§ Exercise details
Reproduce the listing below verbatim, every line from start to end.
------------
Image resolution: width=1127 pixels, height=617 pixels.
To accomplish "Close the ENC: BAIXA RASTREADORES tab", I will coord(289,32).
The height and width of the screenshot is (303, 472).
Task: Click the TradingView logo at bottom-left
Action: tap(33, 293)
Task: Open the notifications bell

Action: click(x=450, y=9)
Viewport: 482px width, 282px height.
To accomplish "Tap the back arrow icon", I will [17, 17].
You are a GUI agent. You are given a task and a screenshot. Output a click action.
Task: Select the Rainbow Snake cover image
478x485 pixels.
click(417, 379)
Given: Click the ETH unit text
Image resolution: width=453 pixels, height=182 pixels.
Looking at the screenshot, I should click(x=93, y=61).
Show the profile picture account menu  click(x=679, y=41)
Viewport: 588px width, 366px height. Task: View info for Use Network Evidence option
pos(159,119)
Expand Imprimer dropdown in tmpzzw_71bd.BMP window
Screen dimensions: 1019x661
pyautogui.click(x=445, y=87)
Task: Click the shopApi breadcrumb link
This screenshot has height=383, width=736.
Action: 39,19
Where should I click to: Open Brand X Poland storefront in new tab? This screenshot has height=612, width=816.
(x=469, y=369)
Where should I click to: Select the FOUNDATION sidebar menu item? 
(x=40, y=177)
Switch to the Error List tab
------------
§ Task result
Image resolution: width=1127 pixels, height=617 pixels.
To accomplish "Close the ENC: BAIXA RASTREADORES tab", I will coord(289,32).
The height and width of the screenshot is (303, 472).
Task: Click the TradingView logo at bottom-left
Action: tap(33, 293)
Task: Open the notifications bell

Action: click(x=450, y=9)
Viewport: 482px width, 282px height.
To accomplish "Tap the back arrow icon", I will [17, 17].
You are a GUI agent. You are given a task and a screenshot. Output a click action.
Task: Select the Rainbow Snake cover image
478x485 pixels.
click(417, 379)
Given: Click the ETH unit text
Image resolution: width=453 pixels, height=182 pixels.
Looking at the screenshot, I should click(x=93, y=61).
Show the profile picture account menu  click(x=679, y=41)
Viewport: 588px width, 366px height. Task: View info for Use Network Evidence option
pos(159,119)
Expand Imprimer dropdown in tmpzzw_71bd.BMP window
Screen dimensions: 1019x661
pyautogui.click(x=445, y=87)
Task: Click the shopApi breadcrumb link
This screenshot has height=383, width=736.
Action: 39,19
Where should I click to: Open Brand X Poland storefront in new tab? This screenshot has height=612, width=816.
(x=469, y=369)
Where should I click to: Select the FOUNDATION sidebar menu item? 
(x=40, y=177)
Switch to the Error List tab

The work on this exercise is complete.